_Required action_
What is needed is an exact repeat of the lines from the one holding "This screenshot has width=479, height=1024." through the final line of the data, with no pictures.

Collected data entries
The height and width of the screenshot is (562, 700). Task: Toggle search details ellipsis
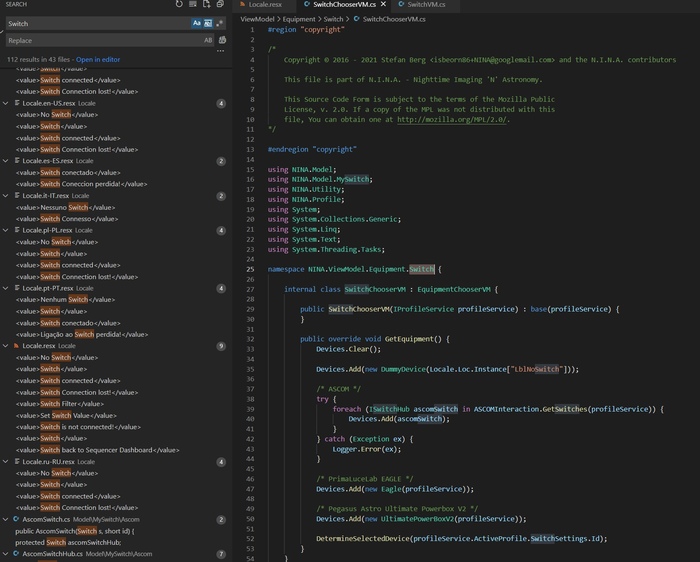(x=221, y=52)
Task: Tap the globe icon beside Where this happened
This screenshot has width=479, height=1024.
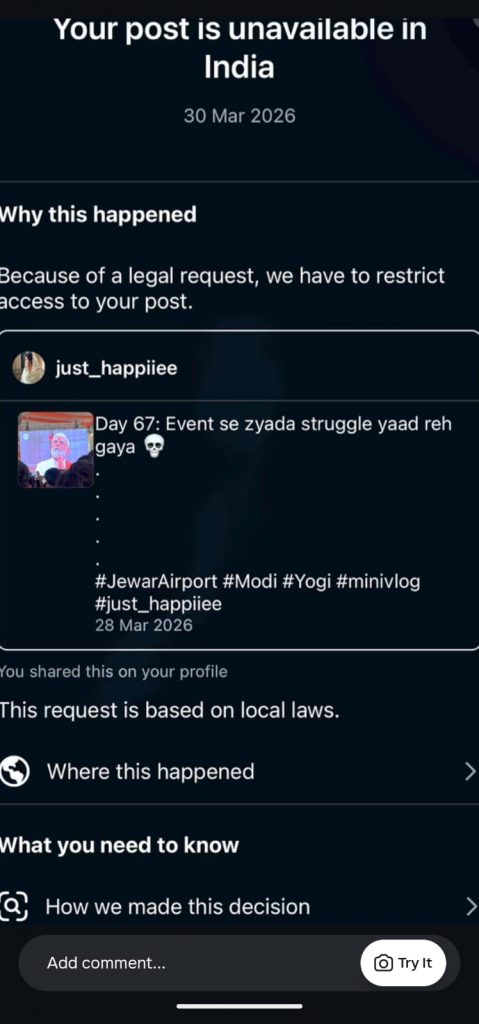Action: pyautogui.click(x=14, y=771)
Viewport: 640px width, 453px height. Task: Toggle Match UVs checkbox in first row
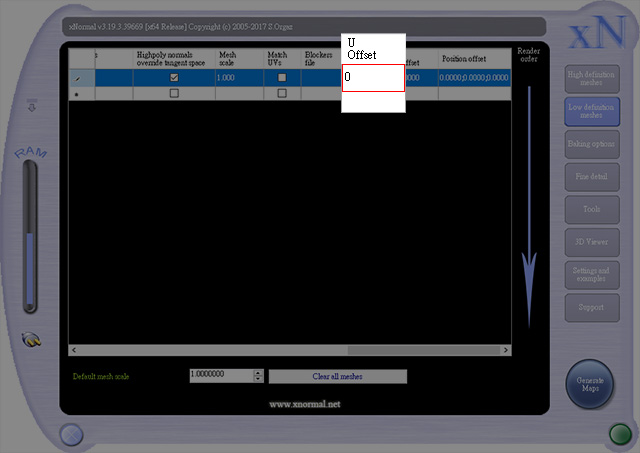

_Written response_
This screenshot has width=479, height=1024.
Action: pyautogui.click(x=14, y=771)
Viewport: 640px width, 453px height. Task: Toggle Match UVs checkbox in first row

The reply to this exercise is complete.